» **FRAGMENTO SELECCIONADO**
▼

SOCIEDAD
POSTALES DE LAS ULTIMAS COSAS
La sucesión de los días se vive como una amenaza en la ciudad de Santa Fe. El tiempo de la excepción que generó la catástrofe y suspendió la vida cotidiana va a pasar y los evacuados, los que perdieron todo, desde sus cosas hasta su memoria, todavía no saben cómo saldrán adelante, ni en dónde. Para colmo, el riesgo de epidemia crece y todavía no se puede calcular cuántos cuentapropistas se convertirán en desocupados después de haber perdido sus herramientas.
› Por Marta Dillon
Desde Santa Fe
Y ahora que se va, cambia de tema así no más?
–...
–¿Qué se siente cambiando de tema después de haber visto todo esto?
–...
De pie frente a la montaña de basura en que se ha convertido su casa, Liliana interroga a la periodista con impotencia. Ha visto pasar decenas de móviles de radio y televisión, ha contestado preguntas, ha escuchado impávida la consabida pregunta –¿pudo salvar algo?– que en medio de este aquelarre suena a mal chiste. Y sin embargo no ha encontrado en ninguna pantalla un mínimo reflejo de su desesperación. Para colmo, se van. Los periodistas se van, los funcionarios nunca llegaron a su esquina, los voluntarios tienen que volver a su vida. Y aun cuando vengan otros, será lo mismo. No importa cuántos niños ateridos se vean en los campos de evacuados, ni cuánta gente clame por calzado. Su reclamo es único, como cada uno. Porque lo que se perdió en el agua y bajo el barro que ésta trajo es imposible de inventariar. “Esta casa se la entregó Eva Perón a mi madre en 1942, acá crecí yo, mis hijos y hasta ahora mis nietos. Eso que ve ahí no son mis muebles nada más, son mis recuerdos, el vestido de casamiento de mi mamá que se lo arreglé para mi hija, la ropita de los bebés, los cuadernos de los chicos. Ahora me dicen que acá no se puede volver, pero las raíces no se pueden llevar de un lado al otro, están acá, en esto que quedó.” Liliana es una jefa de familia de 43 con una bronca poderosa que cada tanto lanza sus aguijones. Es una sobreviviente, como la mayoría de los vecinos del barrio Santa Rosa de Lima de donde el agua no termina nunca de escurrir. Las bombas la escupen hacia el Salado, la lluvia vuelve a convertir las esquinas en bañados.

▲

» **LISTA DE ACTIVIDADES**
• A. Según la crónica sobre Santa Fe, ¿en qué año le entregó Eva Perón la casa a la madre de Liliana?
• B. ¿Qué recuerdos enumera Liliana en la crónica sobre Santa Fe después de decir que lo que se ve no son solo sus muebles?

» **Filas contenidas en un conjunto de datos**
▼

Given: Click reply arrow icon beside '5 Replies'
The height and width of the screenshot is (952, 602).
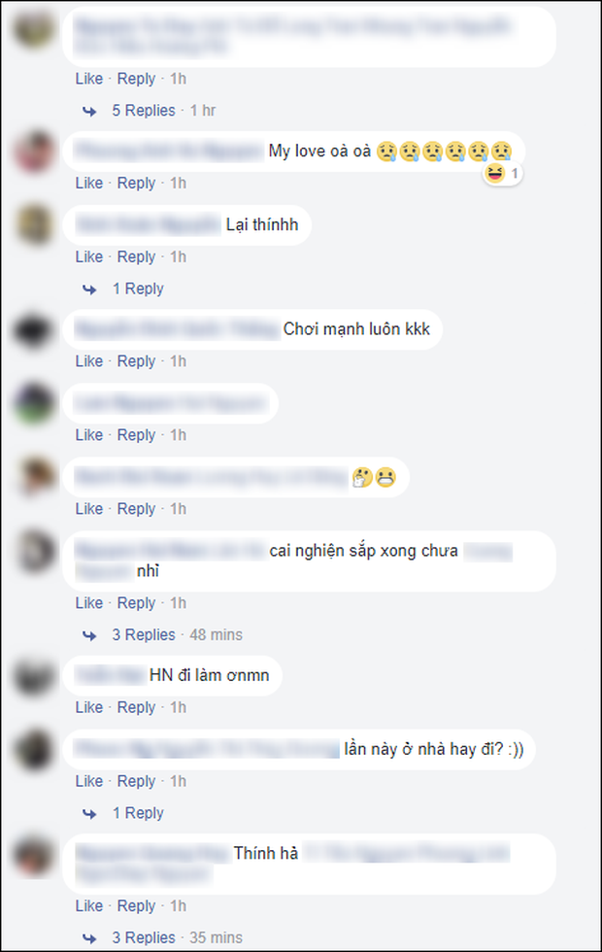Looking at the screenshot, I should 89,111.
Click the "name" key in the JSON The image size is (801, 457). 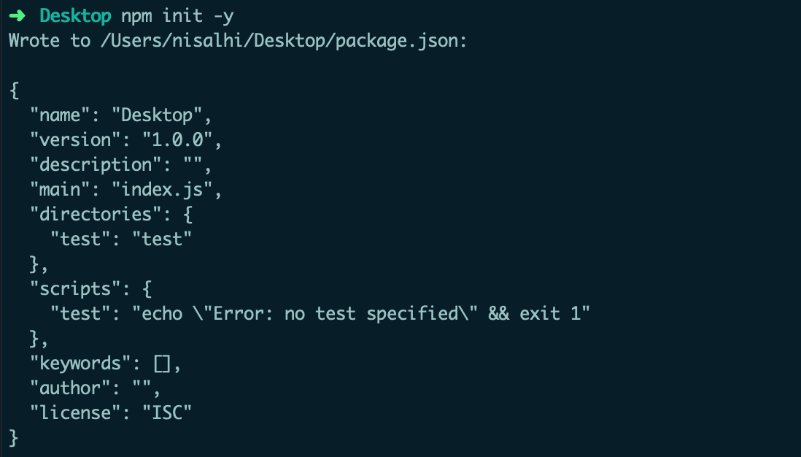click(60, 115)
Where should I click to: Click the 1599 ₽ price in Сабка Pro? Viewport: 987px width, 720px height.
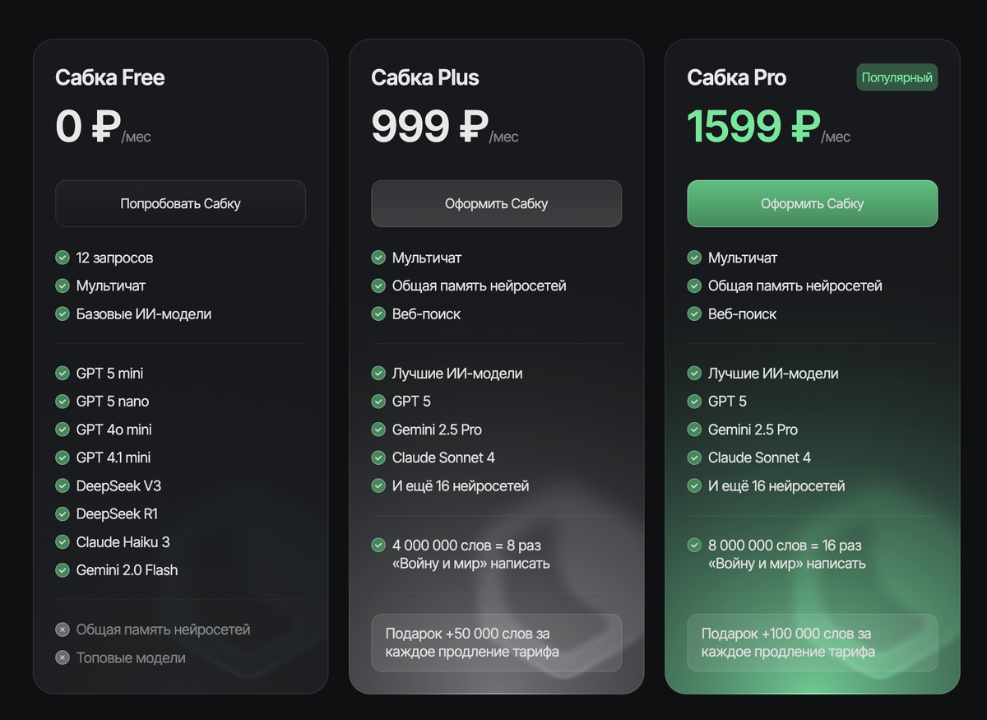[753, 126]
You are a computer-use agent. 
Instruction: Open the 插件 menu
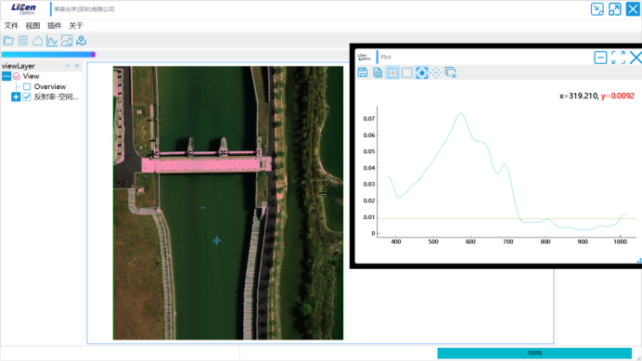54,25
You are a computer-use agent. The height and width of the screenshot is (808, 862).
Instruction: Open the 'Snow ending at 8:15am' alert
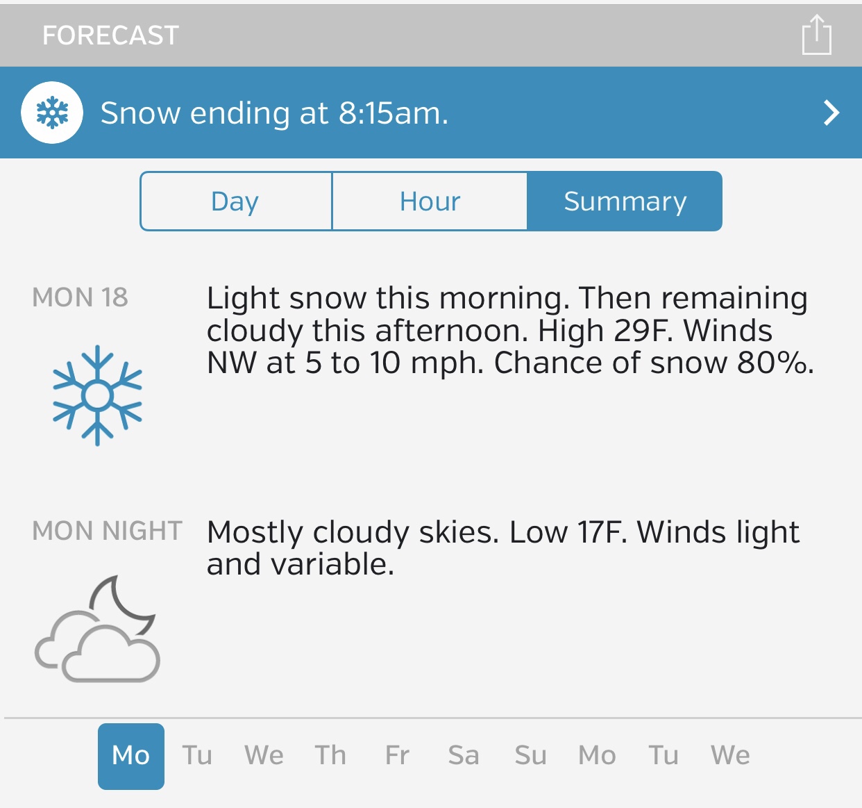pyautogui.click(x=275, y=113)
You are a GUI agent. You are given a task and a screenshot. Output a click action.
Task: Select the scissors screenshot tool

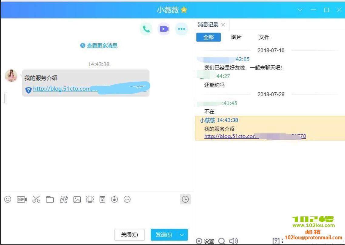[36, 199]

▲

» **SOLUCIONES DE EJERCICIOS**
• A. En 1942.

• B.
- El vestido de casamiento de su mamá, que arregló para su hija
- La ropita de los bebés
- Los cuadernos de los chicos